Let’s treat the sound first: something about the recording makes
the highest notes, including most everything by the first violin,
sound artificially papery and high, with a kind of rough edge.
It’s hard to describe, but it certainly does not sound normal;
the ear adjusts gradually, and now that I’ve heard the CD several
times the quirk is only occasionally bothersome.
It’s a pity, too, because the Cypress are really excellent throughout
the program. Their Dvor(ák is fresh, lively, and sensible, not
as unique as the Pavel Haas Quartet’s last year but not average
by any means. The players are clearly enjoying digging into
the rhythms and making the tunes feel like their own. The Barber
quartet, too, is extremely finely done, the work’s dark emotions
conveyed with enormous power, even in the tiny (two-minute)
finale. I’d be hard-pressed to think of an orchestra which wrings
out the emotion of the Adagio for Strings with the
power and focus the Cypress Quartet bring to the adagio in its
original form here.
Dividing the Dvorák and the Barber are Griffes’ Two Sketches
on Indian Themes (1918-1919), which total up to a modest
ten minutes. Griffes was an ingenious composer who died far
too soon, in 1920, aged just 35, leaving behind a few impressionistic
orchestral works and a truly thrilling piano sonata which somehow
pairs well with Scriabin, Liszt, Prokofiev, and Gershwin.

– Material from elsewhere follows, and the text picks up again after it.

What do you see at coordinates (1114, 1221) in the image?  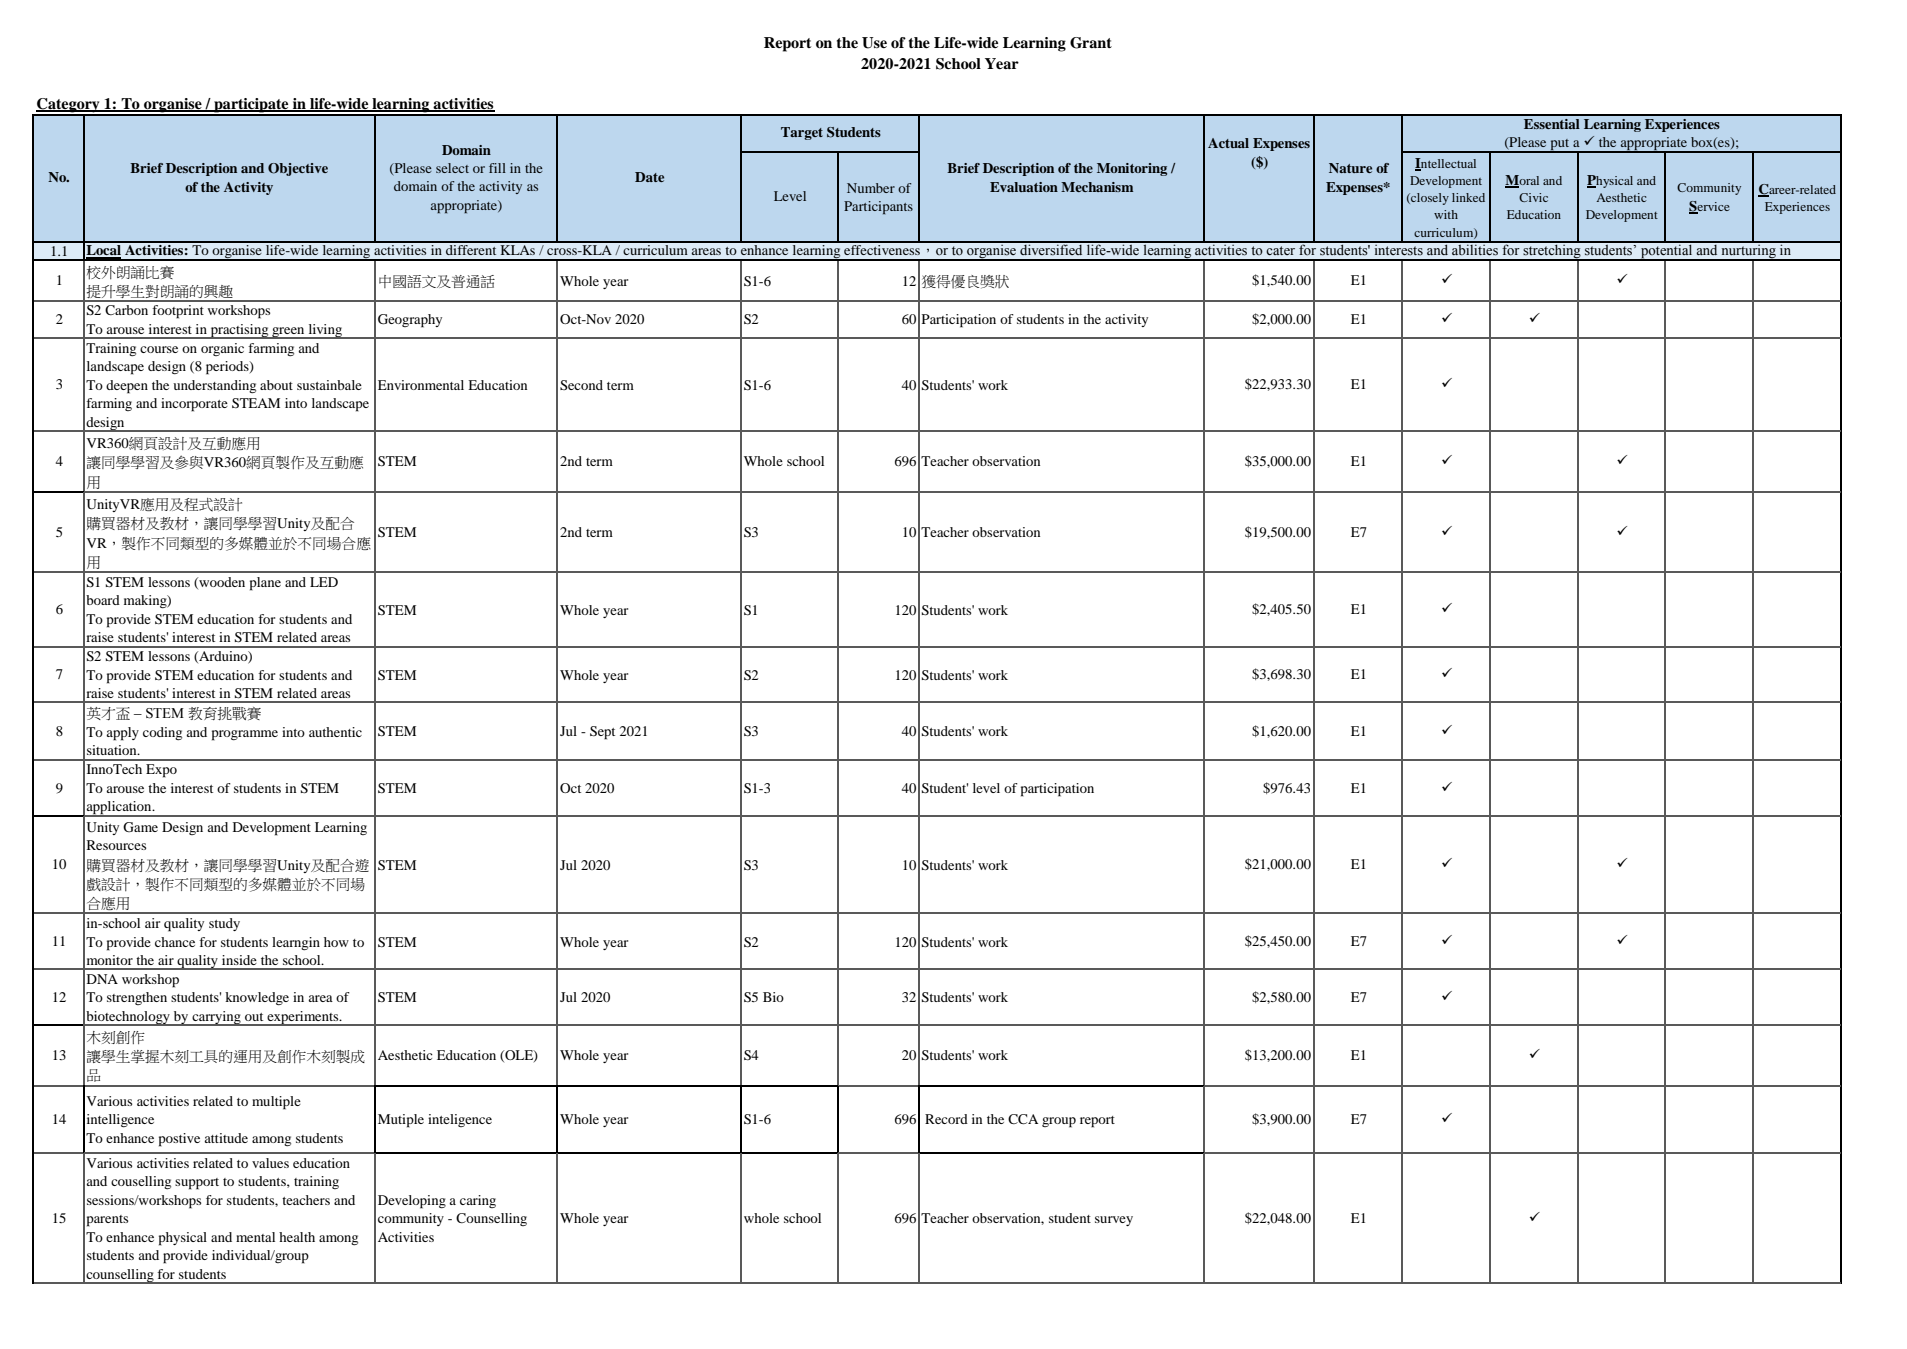 I see `survey` at bounding box center [1114, 1221].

His Two Sketches are wonderful miniature quartet-pieces
which call to mind not just Dvor(ák but Szymanowski and Janác(ek,
and in the finale there’s a hint of Prokofiev’s rhythms overlaid
with Dvorák-style tunes. Like a lot of Griffes’ music - the
extraordinary piano sonata, in particular - this evocative piece
really deserves to be programmed much more often than it is.

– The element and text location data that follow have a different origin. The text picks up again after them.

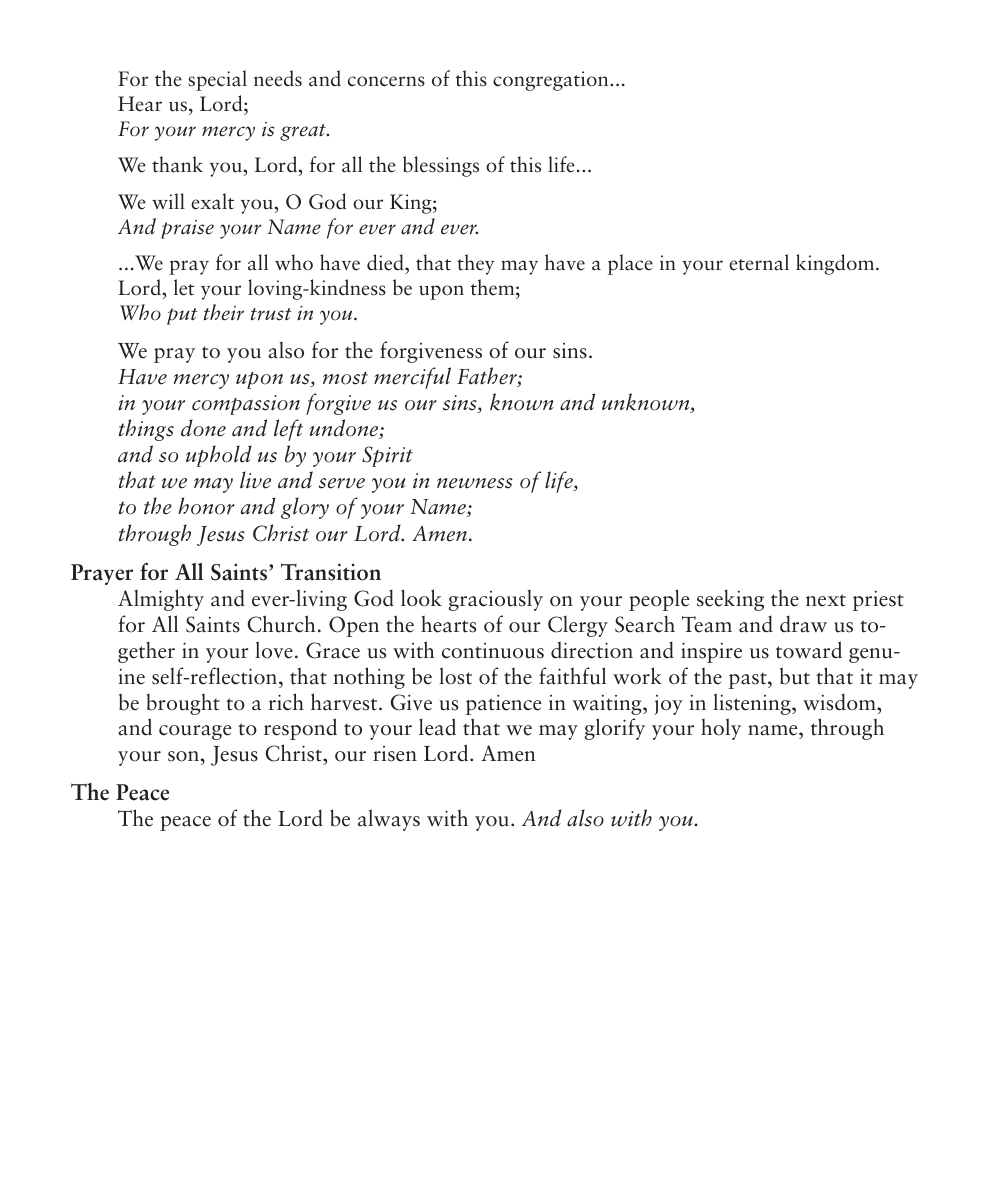 This page has width=991, height=1204. What do you see at coordinates (759, 262) in the page?
I see `eternal` at bounding box center [759, 262].
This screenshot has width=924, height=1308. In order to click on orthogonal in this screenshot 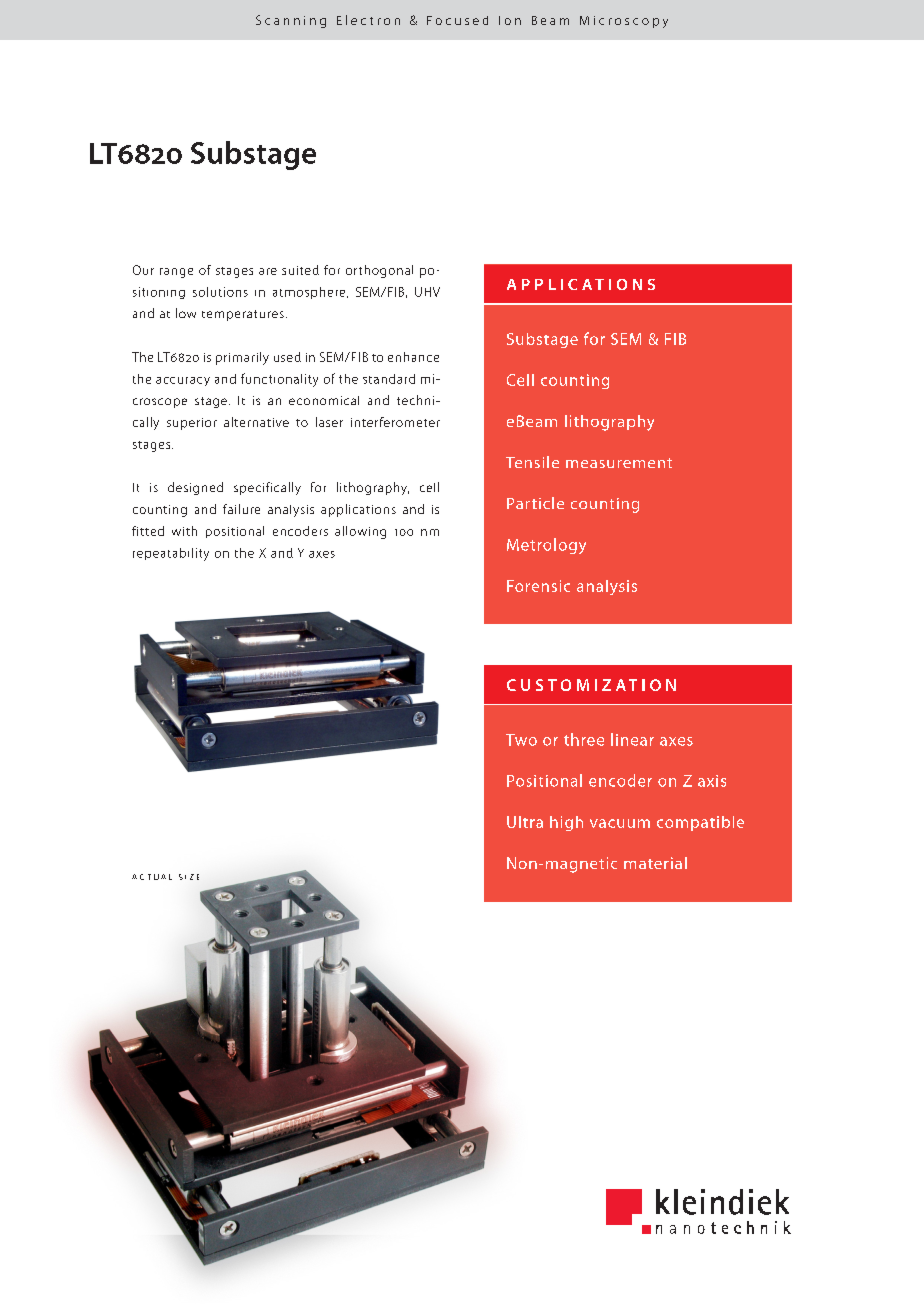, I will do `click(379, 271)`.
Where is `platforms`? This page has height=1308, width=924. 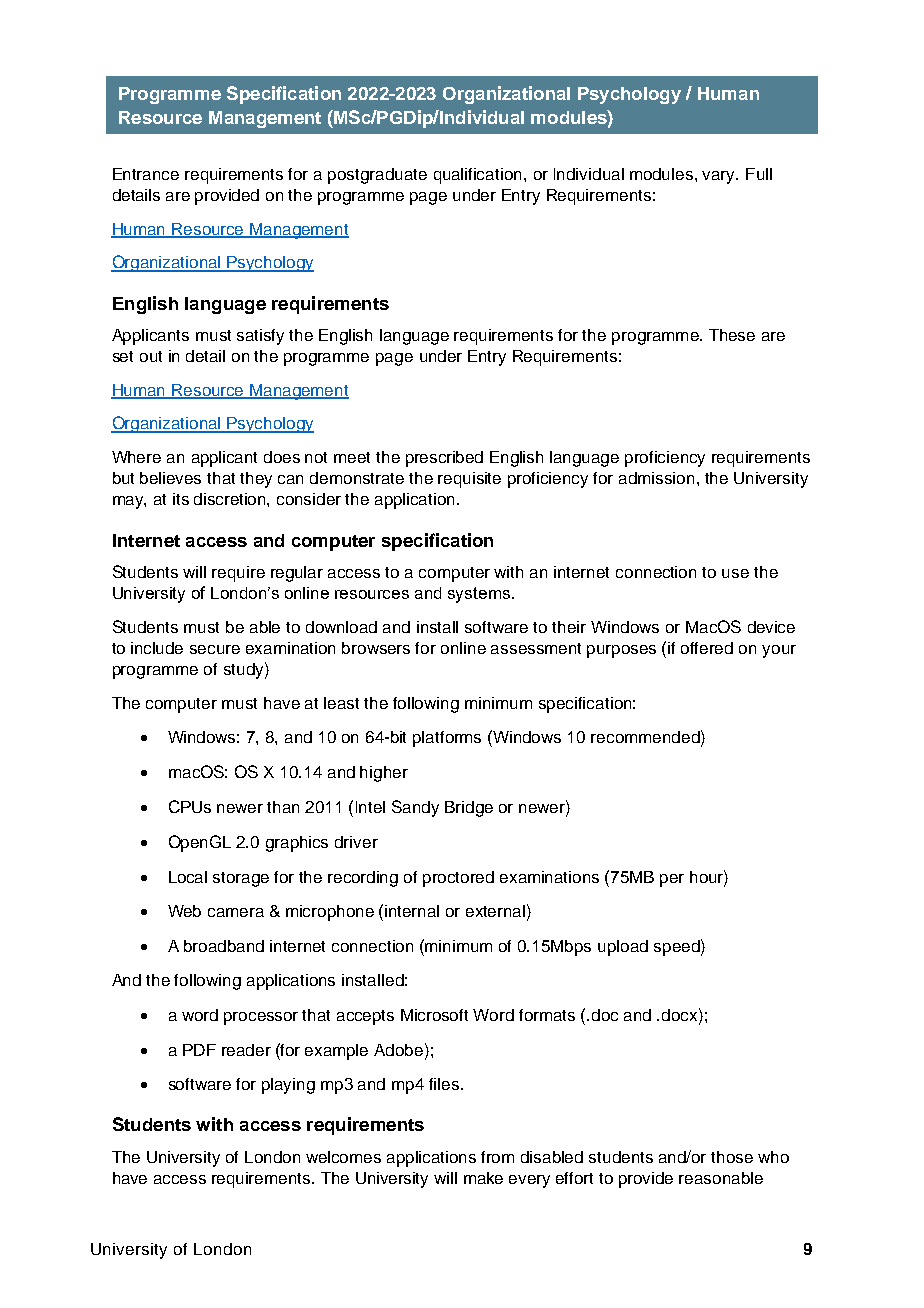 platforms is located at coordinates (447, 739).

The Cypress players don’t have much competition: the Budapest
Quartet recorded it live at the Library of Congress in 1943
(now on Bridge Records) and the piece appeared in a Vox Box
along with a string quartet dubiously attributed to, of all
people, Benjamin Franklin. Incidentally, the most compelling
argument for Franklin’s authorship is that the piece is too
badly written to be by a real composer, which, having heard
the work, I can readily believe.
I’d like to recommend this without any reservations, for the
wonderful program - its merits make its brevity irrelevant -
and for the ardent advocacy given Barber and Griffes. The Cypress
String Quartet really is an ensemble with spontaneity and camaraderie.
I just wish that the recording engineer had figured out what
was going wrong with the treble. One to sample out of curiosity,
and MP3 buyers had better grab the Griffes straightaway.